Katre'nin düşüncelerini bölen Alin fotoğraflarına devam edip Katre'yi de arasına almıştı. Komik pozlar verirken Katre'nin de ona katılmasıyla Melike derin bir nefes almıştı. En azından gerçek anlamda bir dost edinmişti kardeşi. Buraya geldiğinden beri kardeşi de okula gidememişti. Telefonla okulu arasalar da kısa zamanda bu konuyu halletmeleri gerekiyordu. Evde derslerine çalışmalarına izin verilse de Melike okulda eğitimin daha önemli olduğunun bilincindeydi. Yarına öğretmenini arar konuşmaya giderdi.

En önemlisi de Katre neye karar vermişti? Onunla mı gelecekti yoksa annesi ile mi kalacaktı? Aslında annesi yanına gelmeyi çok istiyordu ama anneannesini bırakıp geleceğini hiç sanmıyordu. Aslında düşlediği şey o kadar farklıydı ki! Annesi, kardeşi ve kendisi hep bir arada yaşacaklardı. Mutlu olmak için başka kimseye gerek duymadan böylece yaşlanıp gideceğini düşünüyordu. Hatta belki kız kardeşi birini bulup gidecekti tıpkı ablası gibi. Ama Melike, hiç böyle bir hayal kurmamıştı. En azından bir şekilde mutluydu. Katre ailesine gelmişti artık. Hatta annesinin onu çok sevdiğini anladığında daha da katlandı mutluluğu! Ne olursa olsun herkes mutlu olacaktı. Yani bunu başarabilirse!
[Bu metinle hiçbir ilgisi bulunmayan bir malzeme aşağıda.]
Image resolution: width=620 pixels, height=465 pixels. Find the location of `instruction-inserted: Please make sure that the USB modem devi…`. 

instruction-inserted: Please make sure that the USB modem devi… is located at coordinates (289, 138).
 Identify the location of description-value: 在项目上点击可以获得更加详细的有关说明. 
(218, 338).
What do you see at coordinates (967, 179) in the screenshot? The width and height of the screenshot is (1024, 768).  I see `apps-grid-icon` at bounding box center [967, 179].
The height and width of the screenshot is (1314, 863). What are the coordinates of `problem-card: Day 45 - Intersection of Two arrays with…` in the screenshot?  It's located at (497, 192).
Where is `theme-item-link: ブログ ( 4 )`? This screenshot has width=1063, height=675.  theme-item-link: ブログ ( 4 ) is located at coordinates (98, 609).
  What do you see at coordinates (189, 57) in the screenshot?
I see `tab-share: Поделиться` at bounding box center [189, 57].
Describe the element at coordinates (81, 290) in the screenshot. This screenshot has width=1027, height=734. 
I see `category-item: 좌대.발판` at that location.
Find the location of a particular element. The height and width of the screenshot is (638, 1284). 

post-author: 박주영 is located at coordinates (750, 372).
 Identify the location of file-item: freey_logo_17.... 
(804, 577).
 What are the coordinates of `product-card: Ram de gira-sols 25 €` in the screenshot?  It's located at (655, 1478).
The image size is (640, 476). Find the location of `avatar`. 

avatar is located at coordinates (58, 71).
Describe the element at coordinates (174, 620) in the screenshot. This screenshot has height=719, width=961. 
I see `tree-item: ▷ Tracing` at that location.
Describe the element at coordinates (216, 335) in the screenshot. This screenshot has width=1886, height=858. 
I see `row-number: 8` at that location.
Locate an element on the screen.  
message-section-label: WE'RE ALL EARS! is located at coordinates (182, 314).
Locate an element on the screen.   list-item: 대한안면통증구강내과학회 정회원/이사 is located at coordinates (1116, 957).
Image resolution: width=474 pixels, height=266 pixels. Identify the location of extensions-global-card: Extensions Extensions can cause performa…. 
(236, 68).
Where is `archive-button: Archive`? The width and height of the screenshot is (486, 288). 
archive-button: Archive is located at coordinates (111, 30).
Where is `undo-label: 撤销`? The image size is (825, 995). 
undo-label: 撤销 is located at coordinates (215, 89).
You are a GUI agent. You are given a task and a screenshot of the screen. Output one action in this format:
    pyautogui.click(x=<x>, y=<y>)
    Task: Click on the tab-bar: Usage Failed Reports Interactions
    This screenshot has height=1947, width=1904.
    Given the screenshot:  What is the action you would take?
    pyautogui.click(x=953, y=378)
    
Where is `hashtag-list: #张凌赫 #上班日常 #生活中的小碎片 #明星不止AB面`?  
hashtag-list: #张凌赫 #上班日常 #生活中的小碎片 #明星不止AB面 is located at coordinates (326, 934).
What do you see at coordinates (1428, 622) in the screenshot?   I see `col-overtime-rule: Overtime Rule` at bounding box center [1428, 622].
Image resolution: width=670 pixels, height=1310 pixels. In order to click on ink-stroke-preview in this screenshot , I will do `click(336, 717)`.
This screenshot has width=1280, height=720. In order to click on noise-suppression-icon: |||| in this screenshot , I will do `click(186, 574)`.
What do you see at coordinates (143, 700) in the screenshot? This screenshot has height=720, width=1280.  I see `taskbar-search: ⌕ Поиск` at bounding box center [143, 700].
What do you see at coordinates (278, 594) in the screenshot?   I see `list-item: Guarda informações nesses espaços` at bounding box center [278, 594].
Arel, gözlerini Melike'nin üzerinden çekip Karadeniz'in mavilerine bakarken çok geçmeden yine gözleri kayıp Melike'nin ellerine takılmıştı. Yine huzursuzca elinin içini çiziyordu. Artık o kadar iyi çözmüştü ki onu utandığında, sıkıldığında, huzursuz olduğunda, ağlayacak gibi olduğunda ne yapacağını nasıl davranacağını tahmin edebiliyordu. Açık bir kitap gibi okunuyordu yüzü! Şimdi ise huzursuzdu. Eğer biraz daha çizmeye devam ederse kanamaya başlayacaktı. Derin bir nefes çekip ellerini birbirinden ayırıp tek eliyle sol elini tuttu sıkıca. Şaşkın bakan gözlerine tek kaşını çatarak gülümserken artık rahatlayabilirdi.

Melike'nin kalp hızı gittikçe artarken elinin içindeki elle daha da sıcaklamıştı. Elini çekmeyi düşünse de bir yanı bunu yapmamasının daha iyi olacağını söylemişti. En başında da kızların gözüne böyle bir şeyle girmek istemiyordu. O kadar akıllılardı ki her şeyden bir şey çıkarıyorlardı. Onlara bir şey belli etmemeliydi. En azından kendi kardeşi açısından bu hiç iyi olmazdı. Katre ona göre daha duygusaldı. Bunu kolay kolay atlatamayacağını biliyordu.

Gözlerinin içine bakan kardeşine gülümseyip Arel'e dönmüştü. Boynuna doğru uzayıp sessizce konuşmaya başladı.

"İzmir'de nerede olacak düğün? Yakın olacaksa ona göre kuaför ayarlayacağım da!" dudaklarını dişlerinin arasına alıp cevabı beklerken Arel, diğer eliyle onu boynuna daha çok yaslayıp alnına bir tane öpücük kondurmuştu. Saçlarını yavaşça okşarken Melike, yutkunmaktan bir hal olmuştu. Kulağına çalınan kelimeler onu sinir edeceğine daha çok sevindirmişti. En azından kuaför parasından kurtulmuştu.

"Otelin kuaförünü tuttum sen, ailen ve arkadaşların için. Senin güzel görünmen için herkesi seferber ettim malum hal durum ortada!"

Yarı gülerek bulunduğu konumdan çıkan Melike var gücüyle avucundaki eli sıkarken bir yandan da 'öyle mi' dercesine bakış atıyordu. Arel göz kırparken Melike yine eski haline geri dönüp gözlerini Arel'den çekip denize dikmişti. Bir yandan içinden söylenirken bir yandan da elini okşayan bir parmakla aklıyla baş etmeye çalışıyordu. Gerçekten o kadar uzun olmuştu ki birisine böyle dokunmayalı ya da ona böyle dokunulmasına! Her şey gerçekti ve bunu bünyesi pek kaldıramıyordu. Daha fazlasına ise kalbi ne yapacaktı Allah bilir?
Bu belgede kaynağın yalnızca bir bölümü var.